ABOUT THIS EXERCISE: Somewhere below is a line with "< 前のページ (41, 880)" and, later, a line with "眼精疲労 (65, 1604)"; repeat those two lines and all the lines between them, exactly as they are.

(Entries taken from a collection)
▽
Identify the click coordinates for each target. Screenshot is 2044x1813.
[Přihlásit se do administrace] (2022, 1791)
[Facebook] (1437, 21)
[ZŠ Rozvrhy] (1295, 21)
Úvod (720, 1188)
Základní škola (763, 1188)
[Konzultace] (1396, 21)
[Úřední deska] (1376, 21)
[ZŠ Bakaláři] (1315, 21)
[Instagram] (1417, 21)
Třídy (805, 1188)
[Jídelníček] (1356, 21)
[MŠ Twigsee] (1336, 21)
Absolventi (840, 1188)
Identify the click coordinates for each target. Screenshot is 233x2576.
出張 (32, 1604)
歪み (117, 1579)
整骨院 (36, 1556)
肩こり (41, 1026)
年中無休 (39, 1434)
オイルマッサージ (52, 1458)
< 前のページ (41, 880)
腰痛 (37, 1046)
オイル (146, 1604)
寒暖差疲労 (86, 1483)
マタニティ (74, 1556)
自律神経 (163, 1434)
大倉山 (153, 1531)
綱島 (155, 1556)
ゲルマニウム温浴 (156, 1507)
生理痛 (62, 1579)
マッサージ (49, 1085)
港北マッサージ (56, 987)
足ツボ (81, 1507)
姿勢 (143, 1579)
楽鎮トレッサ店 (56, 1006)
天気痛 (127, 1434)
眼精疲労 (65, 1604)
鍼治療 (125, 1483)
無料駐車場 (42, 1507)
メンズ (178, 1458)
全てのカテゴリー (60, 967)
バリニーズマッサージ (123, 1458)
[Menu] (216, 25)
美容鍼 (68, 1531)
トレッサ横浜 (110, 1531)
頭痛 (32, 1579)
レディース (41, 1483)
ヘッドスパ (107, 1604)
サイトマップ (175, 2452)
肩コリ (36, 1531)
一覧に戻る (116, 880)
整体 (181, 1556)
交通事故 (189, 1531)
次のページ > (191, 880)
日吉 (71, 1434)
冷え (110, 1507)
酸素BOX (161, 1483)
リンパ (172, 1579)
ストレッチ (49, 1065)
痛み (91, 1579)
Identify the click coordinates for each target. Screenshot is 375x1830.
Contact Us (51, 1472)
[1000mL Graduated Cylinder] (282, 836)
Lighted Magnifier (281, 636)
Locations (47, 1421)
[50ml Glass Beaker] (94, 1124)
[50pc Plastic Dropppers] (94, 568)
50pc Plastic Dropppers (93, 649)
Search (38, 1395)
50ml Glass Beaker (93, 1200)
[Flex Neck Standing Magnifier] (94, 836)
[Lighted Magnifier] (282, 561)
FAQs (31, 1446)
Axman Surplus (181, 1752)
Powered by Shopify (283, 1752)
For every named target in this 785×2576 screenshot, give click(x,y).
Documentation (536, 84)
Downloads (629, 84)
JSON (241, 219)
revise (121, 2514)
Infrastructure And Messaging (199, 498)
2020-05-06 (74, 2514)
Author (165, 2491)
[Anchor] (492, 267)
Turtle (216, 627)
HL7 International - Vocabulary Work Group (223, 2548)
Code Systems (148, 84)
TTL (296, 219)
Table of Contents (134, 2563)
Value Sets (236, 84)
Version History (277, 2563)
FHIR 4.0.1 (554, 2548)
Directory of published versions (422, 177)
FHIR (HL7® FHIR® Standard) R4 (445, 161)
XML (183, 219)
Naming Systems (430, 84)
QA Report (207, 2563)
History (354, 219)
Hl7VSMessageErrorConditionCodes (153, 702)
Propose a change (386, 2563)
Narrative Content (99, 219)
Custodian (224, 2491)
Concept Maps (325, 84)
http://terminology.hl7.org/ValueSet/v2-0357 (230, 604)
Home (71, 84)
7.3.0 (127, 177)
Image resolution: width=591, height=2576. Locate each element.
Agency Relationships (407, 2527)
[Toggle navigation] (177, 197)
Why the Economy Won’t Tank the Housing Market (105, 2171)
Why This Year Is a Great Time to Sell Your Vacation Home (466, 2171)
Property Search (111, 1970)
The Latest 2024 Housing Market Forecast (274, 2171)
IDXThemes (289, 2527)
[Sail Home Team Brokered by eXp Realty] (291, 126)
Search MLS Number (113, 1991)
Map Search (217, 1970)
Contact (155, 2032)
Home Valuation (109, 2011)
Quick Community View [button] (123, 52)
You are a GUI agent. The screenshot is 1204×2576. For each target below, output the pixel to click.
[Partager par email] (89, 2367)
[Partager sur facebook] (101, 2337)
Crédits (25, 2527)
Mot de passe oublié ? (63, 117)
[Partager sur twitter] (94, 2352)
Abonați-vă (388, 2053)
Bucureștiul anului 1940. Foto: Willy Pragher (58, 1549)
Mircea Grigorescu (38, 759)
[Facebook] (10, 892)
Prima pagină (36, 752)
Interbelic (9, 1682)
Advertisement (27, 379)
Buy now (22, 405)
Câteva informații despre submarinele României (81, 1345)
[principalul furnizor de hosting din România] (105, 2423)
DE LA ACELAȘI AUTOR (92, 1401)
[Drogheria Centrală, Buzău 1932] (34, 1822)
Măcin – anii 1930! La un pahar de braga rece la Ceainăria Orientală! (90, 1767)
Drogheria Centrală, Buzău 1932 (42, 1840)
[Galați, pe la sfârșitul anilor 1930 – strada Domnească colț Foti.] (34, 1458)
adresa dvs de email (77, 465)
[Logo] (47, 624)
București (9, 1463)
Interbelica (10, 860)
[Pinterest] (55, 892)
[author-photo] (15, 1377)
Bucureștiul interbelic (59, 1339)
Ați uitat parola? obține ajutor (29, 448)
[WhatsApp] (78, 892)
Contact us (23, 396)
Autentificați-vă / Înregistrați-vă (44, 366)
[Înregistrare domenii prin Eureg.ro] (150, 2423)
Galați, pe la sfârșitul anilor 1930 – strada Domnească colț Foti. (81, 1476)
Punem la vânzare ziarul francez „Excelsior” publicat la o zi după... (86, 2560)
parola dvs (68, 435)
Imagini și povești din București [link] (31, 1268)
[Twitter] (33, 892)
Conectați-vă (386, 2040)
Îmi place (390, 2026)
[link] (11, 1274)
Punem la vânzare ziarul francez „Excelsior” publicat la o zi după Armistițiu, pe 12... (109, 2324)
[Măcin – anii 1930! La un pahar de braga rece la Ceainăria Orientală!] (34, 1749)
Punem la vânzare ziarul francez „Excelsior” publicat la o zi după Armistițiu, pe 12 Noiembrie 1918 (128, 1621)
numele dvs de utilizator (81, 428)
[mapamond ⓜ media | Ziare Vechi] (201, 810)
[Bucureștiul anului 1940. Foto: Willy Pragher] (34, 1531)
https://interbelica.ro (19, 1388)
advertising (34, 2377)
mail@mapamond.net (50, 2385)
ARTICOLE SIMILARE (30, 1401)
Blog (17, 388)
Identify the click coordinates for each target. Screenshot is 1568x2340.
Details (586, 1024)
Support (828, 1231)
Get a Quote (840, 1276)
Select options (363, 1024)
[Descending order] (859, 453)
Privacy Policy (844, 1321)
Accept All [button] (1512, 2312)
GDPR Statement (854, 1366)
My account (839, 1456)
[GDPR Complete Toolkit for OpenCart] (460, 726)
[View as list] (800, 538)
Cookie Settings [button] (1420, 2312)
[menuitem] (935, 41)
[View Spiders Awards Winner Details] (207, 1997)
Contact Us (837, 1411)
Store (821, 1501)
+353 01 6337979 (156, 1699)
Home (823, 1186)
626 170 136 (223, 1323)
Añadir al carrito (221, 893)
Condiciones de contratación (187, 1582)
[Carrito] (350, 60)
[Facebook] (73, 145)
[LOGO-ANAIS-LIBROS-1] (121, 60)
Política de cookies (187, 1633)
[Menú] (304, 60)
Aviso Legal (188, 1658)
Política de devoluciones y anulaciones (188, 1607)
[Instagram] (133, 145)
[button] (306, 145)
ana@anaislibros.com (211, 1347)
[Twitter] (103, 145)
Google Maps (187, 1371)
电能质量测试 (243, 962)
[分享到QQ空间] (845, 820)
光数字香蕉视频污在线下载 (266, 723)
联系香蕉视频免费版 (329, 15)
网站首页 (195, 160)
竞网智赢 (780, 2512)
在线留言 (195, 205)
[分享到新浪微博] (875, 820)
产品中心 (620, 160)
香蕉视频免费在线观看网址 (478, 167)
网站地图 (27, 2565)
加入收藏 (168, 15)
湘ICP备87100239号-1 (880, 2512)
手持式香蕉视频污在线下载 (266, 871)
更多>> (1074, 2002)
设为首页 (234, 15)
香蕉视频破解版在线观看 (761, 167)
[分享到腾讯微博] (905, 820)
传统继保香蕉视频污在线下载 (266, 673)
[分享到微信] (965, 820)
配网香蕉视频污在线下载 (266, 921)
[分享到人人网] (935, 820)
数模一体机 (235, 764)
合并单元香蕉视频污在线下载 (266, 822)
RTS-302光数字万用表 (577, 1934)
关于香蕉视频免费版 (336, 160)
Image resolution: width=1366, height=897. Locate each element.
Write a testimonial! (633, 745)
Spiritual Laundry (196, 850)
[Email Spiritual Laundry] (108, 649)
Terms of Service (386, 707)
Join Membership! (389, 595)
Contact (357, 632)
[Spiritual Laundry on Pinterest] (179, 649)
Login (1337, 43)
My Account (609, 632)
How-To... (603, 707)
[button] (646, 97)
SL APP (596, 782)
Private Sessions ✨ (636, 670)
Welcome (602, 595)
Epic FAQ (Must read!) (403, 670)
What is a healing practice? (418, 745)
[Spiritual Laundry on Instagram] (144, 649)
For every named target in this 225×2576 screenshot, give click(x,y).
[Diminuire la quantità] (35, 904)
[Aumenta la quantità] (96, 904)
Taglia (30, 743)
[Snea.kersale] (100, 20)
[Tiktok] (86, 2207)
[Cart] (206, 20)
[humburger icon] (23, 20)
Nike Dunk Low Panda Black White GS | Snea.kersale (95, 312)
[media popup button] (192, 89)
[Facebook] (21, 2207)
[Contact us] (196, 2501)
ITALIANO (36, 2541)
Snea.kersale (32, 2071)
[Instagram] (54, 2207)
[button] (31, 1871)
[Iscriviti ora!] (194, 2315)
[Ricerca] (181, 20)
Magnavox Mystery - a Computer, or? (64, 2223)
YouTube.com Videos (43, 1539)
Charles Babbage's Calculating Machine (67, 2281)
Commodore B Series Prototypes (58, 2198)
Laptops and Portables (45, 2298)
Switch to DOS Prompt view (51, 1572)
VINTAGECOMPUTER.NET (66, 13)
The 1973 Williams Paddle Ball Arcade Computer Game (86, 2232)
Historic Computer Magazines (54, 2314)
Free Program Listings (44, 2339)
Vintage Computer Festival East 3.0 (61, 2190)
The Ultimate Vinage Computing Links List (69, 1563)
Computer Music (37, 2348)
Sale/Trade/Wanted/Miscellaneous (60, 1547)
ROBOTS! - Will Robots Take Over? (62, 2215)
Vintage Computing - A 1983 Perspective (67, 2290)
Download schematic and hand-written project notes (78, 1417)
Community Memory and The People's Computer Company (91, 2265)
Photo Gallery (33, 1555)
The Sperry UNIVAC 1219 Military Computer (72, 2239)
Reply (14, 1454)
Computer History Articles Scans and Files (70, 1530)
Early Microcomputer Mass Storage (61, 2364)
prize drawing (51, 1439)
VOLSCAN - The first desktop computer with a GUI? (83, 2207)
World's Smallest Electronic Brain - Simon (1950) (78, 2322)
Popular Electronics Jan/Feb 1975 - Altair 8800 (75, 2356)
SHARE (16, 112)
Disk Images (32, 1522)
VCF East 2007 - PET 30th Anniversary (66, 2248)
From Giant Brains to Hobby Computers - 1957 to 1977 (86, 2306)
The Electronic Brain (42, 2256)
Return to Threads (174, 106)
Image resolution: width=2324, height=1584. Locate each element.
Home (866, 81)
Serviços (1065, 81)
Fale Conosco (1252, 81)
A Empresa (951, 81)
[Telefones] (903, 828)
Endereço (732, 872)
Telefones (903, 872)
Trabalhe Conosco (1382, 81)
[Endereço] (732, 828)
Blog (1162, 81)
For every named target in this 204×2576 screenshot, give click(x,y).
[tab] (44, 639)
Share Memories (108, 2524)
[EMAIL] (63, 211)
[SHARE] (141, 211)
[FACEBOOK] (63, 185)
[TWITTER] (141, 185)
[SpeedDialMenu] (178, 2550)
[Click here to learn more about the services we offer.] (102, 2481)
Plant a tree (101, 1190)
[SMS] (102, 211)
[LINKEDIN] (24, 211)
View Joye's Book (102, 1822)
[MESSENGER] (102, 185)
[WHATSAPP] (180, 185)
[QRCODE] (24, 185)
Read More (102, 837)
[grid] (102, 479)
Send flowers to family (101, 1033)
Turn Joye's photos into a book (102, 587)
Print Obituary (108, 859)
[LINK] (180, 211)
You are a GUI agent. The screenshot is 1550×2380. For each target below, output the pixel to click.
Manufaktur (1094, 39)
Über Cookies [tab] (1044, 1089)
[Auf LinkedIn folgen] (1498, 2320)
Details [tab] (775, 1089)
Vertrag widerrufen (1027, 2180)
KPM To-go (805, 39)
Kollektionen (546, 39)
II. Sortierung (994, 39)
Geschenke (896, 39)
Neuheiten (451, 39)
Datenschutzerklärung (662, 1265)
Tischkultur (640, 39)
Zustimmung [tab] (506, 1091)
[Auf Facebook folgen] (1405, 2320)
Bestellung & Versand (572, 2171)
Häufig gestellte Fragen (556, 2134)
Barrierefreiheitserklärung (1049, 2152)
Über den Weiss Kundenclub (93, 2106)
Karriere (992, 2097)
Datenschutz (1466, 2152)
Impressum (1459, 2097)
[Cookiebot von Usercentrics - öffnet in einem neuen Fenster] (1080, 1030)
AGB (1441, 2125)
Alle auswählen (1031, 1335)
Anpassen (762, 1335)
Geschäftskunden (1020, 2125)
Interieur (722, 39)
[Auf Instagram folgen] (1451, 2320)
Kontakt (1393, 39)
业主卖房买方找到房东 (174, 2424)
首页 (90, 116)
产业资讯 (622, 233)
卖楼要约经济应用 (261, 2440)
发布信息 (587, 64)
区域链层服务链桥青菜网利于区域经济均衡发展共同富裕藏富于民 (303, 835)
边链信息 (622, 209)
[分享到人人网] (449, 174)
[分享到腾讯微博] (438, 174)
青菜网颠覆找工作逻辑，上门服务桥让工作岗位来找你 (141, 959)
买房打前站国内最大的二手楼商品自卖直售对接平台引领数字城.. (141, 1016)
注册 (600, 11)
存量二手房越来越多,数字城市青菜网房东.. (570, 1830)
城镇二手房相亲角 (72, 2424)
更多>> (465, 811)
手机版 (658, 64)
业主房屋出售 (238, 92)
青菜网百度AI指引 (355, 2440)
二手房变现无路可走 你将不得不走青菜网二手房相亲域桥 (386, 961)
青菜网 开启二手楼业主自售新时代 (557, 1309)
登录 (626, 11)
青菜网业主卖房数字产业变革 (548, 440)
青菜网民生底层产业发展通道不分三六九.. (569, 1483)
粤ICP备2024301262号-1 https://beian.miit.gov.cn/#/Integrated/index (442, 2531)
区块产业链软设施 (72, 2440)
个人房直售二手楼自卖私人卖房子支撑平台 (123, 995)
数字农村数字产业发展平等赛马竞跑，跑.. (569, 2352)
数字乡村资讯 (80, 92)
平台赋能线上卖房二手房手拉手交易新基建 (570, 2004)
△
WRITTEN RESPONSE:
< 前のページ (41, 880)
腰痛 (37, 1046)
オイル (146, 1604)
寒暖差疲労 (86, 1483)
マタニティ (74, 1556)
自律神経 (163, 1434)
大倉山 (153, 1531)
綱島 (155, 1556)
ゲルマニウム温浴 (156, 1507)
生理痛 (62, 1579)
マッサージ (49, 1085)
港北マッサージ (56, 987)
足ツボ (81, 1507)
姿勢 (143, 1579)
楽鎮トレッサ店 (56, 1006)
天気痛 (127, 1434)
眼精疲労 (65, 1604)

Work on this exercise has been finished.